The data below:

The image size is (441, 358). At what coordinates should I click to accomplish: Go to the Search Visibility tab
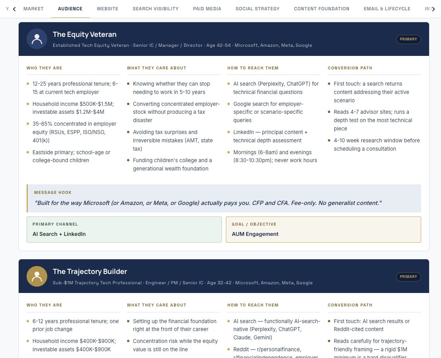tap(156, 9)
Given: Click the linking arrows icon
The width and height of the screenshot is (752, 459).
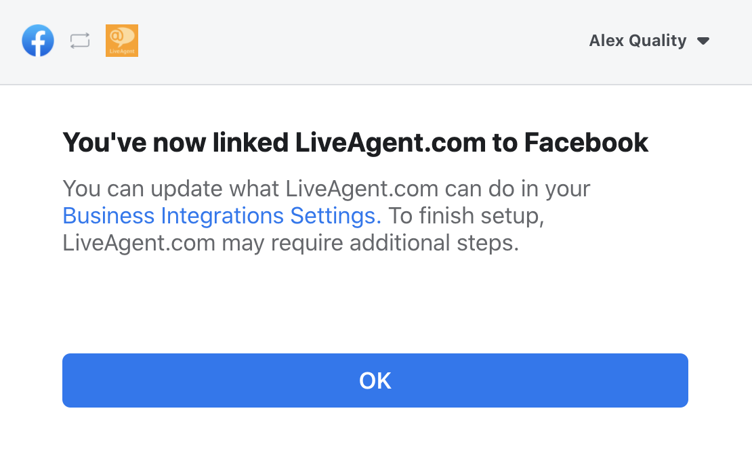Looking at the screenshot, I should (80, 41).
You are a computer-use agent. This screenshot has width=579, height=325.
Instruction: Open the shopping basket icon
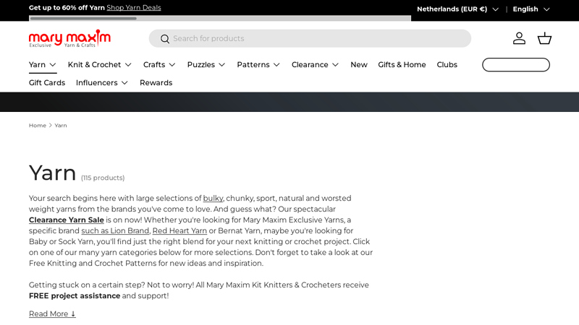[544, 38]
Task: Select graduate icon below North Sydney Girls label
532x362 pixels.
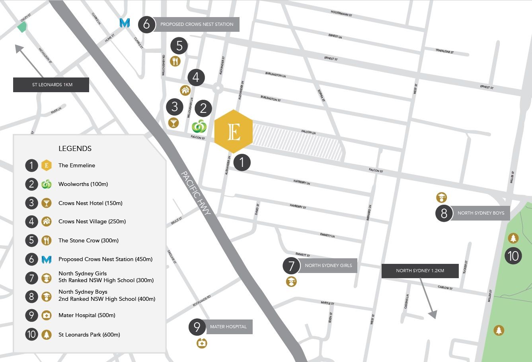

End of The data.

• **Instructions for the task**
All of the entries above need to be transcribed exactly, except for the pictures.

• **Task result**
The image size is (441, 358). At what coordinates should I click to accomplish: Go to the Search Visibility tab
tap(156, 9)
Given: Click the linking arrows icon
The width and height of the screenshot is (752, 459).
Looking at the screenshot, I should (80, 41).
You are a computer-use agent. This screenshot has width=579, height=325.
Instruction: Open the shopping basket icon
[544, 38]
Task: Select graduate icon below North Sydney Girls label
532x362 pixels.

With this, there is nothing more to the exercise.